Valter Hugo Mãe

Rivoli 90


Rubrica "Cidadania Impura", de Valter Hugo Mãe.

Se pudesse definir o Rivoli, por mais que seu corpo de palácio antiquasse, haveria de o fazer através da palavra futuro. Ainda hoje, e talvez especialmente hoje, o Rivoli significa que vamos sobreviver, sim.

O teatro de resistência costumava ser na sala da cave, mais pequena, onde se via Beckett ou Genet, as Visões Úteis ou o Bruto, onde se ficava para debater o Mundo, como a memória nazi estava presente na queda do muro, como era a morte no Iraque, o que se dizia do Irão, as Lages, a folia ocidental, a ansiedade por sermos europeus. No Rivoli, durante anos a fio, encontrei a mais franca problematização da cultura e da política, da arte, do papel dos sonhos, dos medos, da esperança, da contingência da portugalidade e da periferia que é o Norte. Como grande sala de todas as expressões, o Rivoli não era apenas o espaço onde entrávamos como público, era sobretudo o acontecimento das ideias. Um intenso confronto com os tempos e sobretudo com a necessidade de haver futuro. Se pudesse definir o Rivoli, por mais que seu corpo de palácio antiquasse, haveria de o fazer através da palavra futuro. Ainda hoje, e talvez especialmente hoje, o Rivoli significa que vamos sobreviver, sim.

As grandes cidades usam seus palácios sem peneiras. Para estarmos sob suas paredes iluminadas, suas colunas robustas, pórticos simbólicos, as esculturas das musas, tantas mulheres nuas a ir ao encontro de antigos tiques machistas e fascínios entesoados, não devemos precisar de roupas de protocolo e menos ainda de pagar fortunas. Os palácios devem abrir aos comuns e na pura normalidade. Com todas as suas especificidades, devem convidar as pessoas para o exercício quotidiano do pensamento e do sonho. E isso tem de ser amplo e livre. Era um jovem, quando pude começar a entrar no Rivoli, depois do comboio de uma hora que me separava do Porto e impunha o complexo de Cinderela: à meia-noite era imperioso voltar, porque senão não havia mais como chegar a casa. E entrava para ouvir falar do que a pressa da sobrevivência parecia fazer calar. Eu queria saber onde estavam inscritos os artistas na confusão até assustadora da realidade.

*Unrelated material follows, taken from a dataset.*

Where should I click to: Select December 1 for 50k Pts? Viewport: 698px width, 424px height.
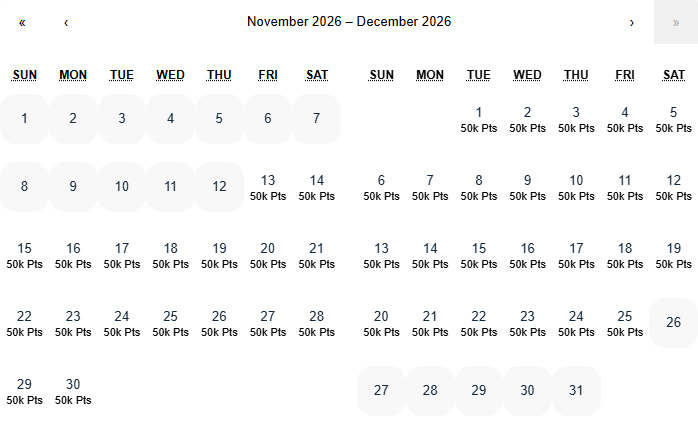[479, 119]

Lembro de um homem que levantou todas as suas economias e percorreu o país a comprar toda a comida enlatada disponível. Começara a Guerra do Golfo e contavam-se sustos deste tamanho. Íamos para a faculdade para manter o fabrico de qualquer coisa, e íamos ao Rivoli para descobrir passagem. Como fabricar e sobreviver. Tinha de haver mais, muito mais. O nosso tempo não poderia acabar numa guerra que abrisse por toda a Europa, a escalada da merda nazi, o fim dos bons. O nosso tempo tinha de ter solução.

O Rivoli faz 90 anos e é a grande casa da ebulição das artes e do pensamento do Porto. A casa de todos, com suas impurezas e suas falhas, é instrumento fundamental da liberdade das pessoas do Porto. O pior que lhe aconteceu em 90 anos leva o nome de Rui Rio, a doença mais horrenda de que a Cultura do Porto alguma vez padeceu. Hoje, podemos dizer que o Rivoli se curou de um cancro. Está vivo. Vai superar a pandemia e significará o futuro para outros miúdos que, como eu um dia, vivem à míngua de oportunidades. O Rivoli é uma solução. Foi uma solução fundamental na deriva da minha vida. Celebrarei sempre sua alegria, sua vigência, seu brio.